Read Season of Secrets Page 6


  Hades doesn’t want his wife to be unhappy, though, so he makes a deal. Persephone gets to spend six months with her mother on Earth and six months with him in the Underworld. And that’s why the Greeks thought we had summer and winter – winter because Persephone’s mother is so sorry she’s gone, and summer because she’s so pleased to have her back.

  I like that story. I think it’s true, that being sad makes things darker and colder, but being happy makes them bright.

  Persephone’s mother is called Demeter.

  She’s the goddess of motherly love and things that grow.

  King Conkers

  At the end of the school road, there’s a big conker tree. In school today, the boys are full of it.

  “Miss, the conkers are out!”

  “Miss, can we go get conkers?”

  “Miss, it’s educational, miss!”

  At my old school, conkers weren’t educational. They were Violent and Competitive and If You Can’t Play Nicely, You Can’t Play At All. Here, though, Miss Shelley takes us down the road at break time and we pick as many as we can. Josh and Matthew get loads, whole conker-battalions full.
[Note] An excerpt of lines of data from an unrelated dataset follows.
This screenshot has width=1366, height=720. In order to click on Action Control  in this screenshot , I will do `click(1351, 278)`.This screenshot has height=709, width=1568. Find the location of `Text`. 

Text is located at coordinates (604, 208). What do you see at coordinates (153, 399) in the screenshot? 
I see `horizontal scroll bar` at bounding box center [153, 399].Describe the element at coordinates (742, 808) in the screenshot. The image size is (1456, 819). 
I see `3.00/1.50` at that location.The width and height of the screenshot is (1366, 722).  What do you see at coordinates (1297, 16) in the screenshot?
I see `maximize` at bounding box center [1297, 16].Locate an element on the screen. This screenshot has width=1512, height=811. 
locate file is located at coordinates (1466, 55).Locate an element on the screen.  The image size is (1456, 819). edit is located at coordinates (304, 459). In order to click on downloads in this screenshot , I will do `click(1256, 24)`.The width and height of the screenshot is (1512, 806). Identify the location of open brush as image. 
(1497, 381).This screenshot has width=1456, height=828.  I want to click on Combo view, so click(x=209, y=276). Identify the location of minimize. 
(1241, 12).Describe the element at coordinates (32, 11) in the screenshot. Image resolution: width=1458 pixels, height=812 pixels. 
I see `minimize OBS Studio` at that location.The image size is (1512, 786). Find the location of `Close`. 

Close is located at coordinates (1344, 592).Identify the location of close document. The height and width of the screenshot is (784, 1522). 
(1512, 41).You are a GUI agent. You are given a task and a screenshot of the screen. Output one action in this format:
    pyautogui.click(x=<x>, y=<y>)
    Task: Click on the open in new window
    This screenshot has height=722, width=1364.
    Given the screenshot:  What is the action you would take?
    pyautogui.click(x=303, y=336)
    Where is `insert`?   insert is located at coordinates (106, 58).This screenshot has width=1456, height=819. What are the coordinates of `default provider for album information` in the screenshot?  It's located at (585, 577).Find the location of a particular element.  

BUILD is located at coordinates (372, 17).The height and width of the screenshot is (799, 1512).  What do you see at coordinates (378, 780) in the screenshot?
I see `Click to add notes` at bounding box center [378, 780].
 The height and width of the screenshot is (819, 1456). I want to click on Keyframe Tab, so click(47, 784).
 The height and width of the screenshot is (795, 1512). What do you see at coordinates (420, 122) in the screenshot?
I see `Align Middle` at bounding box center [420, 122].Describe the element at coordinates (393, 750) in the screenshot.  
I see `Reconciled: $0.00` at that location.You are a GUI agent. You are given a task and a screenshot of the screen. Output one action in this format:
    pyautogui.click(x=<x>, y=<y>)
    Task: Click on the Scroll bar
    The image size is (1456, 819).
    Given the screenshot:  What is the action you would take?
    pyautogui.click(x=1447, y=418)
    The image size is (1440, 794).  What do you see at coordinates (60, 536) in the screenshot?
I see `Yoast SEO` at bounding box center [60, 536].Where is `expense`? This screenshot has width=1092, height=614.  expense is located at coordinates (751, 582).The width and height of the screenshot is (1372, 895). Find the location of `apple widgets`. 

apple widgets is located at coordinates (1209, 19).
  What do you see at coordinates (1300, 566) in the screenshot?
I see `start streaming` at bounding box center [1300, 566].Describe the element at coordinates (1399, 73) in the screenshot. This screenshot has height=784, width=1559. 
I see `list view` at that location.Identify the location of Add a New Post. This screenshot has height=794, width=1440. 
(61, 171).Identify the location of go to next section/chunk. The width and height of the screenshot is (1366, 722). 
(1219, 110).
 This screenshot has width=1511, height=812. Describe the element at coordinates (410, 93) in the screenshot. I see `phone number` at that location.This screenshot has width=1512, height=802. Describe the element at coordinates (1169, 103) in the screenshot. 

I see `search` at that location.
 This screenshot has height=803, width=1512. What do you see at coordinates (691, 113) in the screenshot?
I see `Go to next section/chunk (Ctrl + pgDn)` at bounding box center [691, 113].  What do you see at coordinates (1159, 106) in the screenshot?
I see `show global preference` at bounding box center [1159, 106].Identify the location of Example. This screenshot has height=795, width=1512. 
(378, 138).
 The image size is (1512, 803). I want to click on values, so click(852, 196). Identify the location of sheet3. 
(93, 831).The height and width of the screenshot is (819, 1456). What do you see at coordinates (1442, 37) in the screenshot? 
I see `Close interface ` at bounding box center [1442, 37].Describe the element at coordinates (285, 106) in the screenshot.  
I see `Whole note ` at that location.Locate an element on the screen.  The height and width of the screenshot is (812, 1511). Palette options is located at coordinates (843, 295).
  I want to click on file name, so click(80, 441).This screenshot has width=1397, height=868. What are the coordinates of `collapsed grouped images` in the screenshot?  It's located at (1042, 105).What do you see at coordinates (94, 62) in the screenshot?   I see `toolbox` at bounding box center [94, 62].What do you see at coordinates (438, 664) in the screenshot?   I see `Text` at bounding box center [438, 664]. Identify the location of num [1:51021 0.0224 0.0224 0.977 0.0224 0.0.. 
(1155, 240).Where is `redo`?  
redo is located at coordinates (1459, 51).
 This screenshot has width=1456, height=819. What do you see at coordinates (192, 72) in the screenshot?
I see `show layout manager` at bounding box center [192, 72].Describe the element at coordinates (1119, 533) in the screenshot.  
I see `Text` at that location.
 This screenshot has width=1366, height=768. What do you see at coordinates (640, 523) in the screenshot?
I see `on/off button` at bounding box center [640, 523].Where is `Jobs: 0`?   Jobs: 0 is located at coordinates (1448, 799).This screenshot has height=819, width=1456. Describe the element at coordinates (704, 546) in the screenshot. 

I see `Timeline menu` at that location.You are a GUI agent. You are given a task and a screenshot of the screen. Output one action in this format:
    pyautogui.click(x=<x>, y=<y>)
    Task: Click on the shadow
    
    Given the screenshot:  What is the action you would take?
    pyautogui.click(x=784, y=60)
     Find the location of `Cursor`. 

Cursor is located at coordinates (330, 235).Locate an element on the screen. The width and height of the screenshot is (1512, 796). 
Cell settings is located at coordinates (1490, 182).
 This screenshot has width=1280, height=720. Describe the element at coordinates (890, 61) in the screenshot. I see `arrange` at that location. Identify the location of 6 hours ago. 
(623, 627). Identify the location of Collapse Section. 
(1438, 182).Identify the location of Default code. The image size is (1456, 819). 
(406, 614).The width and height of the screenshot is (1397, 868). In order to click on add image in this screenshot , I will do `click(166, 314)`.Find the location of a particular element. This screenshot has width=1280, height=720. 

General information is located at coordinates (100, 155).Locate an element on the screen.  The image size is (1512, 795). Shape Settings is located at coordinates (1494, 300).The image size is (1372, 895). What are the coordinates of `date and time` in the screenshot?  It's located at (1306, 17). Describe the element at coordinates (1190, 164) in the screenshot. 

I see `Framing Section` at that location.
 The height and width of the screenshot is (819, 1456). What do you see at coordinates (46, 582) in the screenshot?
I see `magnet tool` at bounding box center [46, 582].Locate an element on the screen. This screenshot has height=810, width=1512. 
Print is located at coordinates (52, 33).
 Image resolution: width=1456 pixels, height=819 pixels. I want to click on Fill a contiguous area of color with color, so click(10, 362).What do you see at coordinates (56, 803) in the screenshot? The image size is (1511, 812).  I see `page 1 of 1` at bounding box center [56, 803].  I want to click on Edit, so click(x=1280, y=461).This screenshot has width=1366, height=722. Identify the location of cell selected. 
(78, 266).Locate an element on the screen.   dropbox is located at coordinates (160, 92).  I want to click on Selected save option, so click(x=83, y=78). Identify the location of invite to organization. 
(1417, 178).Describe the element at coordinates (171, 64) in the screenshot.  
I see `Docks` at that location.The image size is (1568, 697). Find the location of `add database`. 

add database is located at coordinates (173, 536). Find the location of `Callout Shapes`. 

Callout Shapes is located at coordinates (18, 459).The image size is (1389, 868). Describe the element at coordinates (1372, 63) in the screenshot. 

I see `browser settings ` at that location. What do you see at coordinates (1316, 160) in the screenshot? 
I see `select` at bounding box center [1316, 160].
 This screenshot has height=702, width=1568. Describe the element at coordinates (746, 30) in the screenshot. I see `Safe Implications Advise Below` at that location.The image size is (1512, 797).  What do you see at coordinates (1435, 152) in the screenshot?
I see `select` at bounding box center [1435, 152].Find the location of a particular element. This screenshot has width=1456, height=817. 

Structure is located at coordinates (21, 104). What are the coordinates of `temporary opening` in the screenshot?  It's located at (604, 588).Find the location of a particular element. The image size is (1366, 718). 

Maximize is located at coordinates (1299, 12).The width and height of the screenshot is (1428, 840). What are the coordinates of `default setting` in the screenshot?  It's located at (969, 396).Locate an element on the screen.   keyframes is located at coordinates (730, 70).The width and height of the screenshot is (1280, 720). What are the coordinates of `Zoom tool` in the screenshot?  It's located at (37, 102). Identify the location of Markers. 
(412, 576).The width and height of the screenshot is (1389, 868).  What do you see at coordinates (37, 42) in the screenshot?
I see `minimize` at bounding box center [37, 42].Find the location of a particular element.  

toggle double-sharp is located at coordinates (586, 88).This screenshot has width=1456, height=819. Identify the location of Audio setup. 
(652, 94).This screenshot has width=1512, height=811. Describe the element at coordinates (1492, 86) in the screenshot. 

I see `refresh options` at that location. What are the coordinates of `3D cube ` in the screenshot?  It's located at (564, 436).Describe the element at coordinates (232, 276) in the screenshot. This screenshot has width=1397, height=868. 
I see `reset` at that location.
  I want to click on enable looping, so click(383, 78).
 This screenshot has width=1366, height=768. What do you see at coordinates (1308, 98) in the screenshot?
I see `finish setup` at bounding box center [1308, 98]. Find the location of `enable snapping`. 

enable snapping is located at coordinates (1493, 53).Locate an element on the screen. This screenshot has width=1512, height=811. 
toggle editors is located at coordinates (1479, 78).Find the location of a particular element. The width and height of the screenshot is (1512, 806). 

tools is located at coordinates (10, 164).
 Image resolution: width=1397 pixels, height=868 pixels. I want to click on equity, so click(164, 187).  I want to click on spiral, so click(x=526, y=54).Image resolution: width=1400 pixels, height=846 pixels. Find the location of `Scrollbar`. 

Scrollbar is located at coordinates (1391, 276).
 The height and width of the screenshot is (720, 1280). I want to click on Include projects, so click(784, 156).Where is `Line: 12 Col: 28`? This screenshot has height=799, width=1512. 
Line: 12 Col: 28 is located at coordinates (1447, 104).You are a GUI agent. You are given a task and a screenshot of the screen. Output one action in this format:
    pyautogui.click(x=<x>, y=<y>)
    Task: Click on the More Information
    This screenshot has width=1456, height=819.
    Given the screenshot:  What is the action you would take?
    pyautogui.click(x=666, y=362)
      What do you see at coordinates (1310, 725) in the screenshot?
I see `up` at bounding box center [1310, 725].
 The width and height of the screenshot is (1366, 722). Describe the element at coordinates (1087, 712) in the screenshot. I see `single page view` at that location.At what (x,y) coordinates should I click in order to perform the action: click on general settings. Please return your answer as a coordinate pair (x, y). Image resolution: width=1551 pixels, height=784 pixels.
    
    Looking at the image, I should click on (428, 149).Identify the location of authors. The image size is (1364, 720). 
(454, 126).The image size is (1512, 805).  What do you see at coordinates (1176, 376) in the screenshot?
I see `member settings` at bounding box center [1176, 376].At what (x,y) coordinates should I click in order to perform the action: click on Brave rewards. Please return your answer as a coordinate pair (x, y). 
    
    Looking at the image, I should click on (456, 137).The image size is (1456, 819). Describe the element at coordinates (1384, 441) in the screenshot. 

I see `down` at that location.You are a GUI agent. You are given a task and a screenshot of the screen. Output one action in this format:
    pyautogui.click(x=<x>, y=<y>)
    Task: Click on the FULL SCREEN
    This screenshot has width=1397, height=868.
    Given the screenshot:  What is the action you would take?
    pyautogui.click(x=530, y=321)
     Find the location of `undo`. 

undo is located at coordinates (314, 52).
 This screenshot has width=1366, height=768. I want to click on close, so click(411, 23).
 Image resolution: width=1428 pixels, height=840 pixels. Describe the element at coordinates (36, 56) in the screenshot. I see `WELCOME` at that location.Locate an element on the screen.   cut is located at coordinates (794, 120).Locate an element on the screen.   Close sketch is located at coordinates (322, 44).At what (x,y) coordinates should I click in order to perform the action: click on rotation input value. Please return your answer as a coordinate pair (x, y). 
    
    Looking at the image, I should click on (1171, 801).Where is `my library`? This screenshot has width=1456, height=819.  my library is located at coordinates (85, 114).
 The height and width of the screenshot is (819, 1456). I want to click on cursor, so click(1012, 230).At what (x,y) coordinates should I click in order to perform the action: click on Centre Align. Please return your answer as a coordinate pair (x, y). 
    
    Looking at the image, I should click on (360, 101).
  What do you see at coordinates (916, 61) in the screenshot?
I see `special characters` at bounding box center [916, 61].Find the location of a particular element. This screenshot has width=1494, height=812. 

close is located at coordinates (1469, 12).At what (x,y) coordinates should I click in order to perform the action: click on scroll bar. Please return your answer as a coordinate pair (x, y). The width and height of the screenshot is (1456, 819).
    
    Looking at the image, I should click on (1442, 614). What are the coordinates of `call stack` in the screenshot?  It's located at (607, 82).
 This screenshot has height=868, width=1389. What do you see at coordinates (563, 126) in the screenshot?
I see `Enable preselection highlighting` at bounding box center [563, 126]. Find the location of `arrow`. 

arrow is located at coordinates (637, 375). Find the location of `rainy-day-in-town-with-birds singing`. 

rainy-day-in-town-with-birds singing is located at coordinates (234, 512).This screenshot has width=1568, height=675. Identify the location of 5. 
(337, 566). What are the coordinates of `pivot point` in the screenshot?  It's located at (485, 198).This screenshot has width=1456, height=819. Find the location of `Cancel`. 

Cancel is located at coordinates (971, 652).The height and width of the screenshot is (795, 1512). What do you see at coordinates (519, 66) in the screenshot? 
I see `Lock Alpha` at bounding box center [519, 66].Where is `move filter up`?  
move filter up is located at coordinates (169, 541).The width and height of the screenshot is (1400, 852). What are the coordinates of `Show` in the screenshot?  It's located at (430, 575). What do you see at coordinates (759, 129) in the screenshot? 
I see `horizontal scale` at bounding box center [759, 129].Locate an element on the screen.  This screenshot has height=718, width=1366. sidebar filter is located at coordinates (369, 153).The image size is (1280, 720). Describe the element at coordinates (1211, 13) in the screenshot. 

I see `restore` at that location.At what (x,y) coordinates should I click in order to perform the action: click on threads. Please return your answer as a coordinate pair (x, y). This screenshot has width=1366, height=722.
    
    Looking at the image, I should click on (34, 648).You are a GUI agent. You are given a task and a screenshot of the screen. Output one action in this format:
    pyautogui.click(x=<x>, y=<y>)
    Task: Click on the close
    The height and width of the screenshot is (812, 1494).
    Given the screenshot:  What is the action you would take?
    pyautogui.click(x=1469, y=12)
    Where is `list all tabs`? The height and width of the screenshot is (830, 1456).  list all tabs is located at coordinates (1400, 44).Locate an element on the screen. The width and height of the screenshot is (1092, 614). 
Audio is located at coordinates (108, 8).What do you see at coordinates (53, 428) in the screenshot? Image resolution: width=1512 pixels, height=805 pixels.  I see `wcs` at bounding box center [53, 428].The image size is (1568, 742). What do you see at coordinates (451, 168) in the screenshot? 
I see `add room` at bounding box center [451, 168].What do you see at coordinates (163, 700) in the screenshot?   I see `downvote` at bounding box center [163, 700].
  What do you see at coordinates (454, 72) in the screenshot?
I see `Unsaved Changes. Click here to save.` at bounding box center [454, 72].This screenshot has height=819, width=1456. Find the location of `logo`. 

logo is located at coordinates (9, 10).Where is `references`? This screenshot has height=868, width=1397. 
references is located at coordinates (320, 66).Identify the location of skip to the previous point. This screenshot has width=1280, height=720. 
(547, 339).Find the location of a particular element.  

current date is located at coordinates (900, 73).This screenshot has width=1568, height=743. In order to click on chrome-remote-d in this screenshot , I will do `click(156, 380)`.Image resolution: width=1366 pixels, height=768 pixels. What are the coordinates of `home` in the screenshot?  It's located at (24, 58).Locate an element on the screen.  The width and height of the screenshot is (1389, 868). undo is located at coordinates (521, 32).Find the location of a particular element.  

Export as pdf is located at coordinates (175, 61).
Alexander gets three – the biggest he can find.

  In class we learn about conkers. Their long name is horse chestnuts, but you don’t roast them on a fire. They’re seeds. There’s a little spark of life inside each one, sleeping until spring. The ones that land in the right place, when spring comes, a little shoot pops out of the top of them. And then the shoot grows and grows until it’s turned into a whole new conker tree.

  Or that’s what Miss Shelley says, at least.

  None of the boys care about shoots and trees. At lunch, they all rush to the Art Table and start fighting over who gets to use the screwdrivers and drills. The poor conkers get hung on bits of art string and taken outside to get bashed.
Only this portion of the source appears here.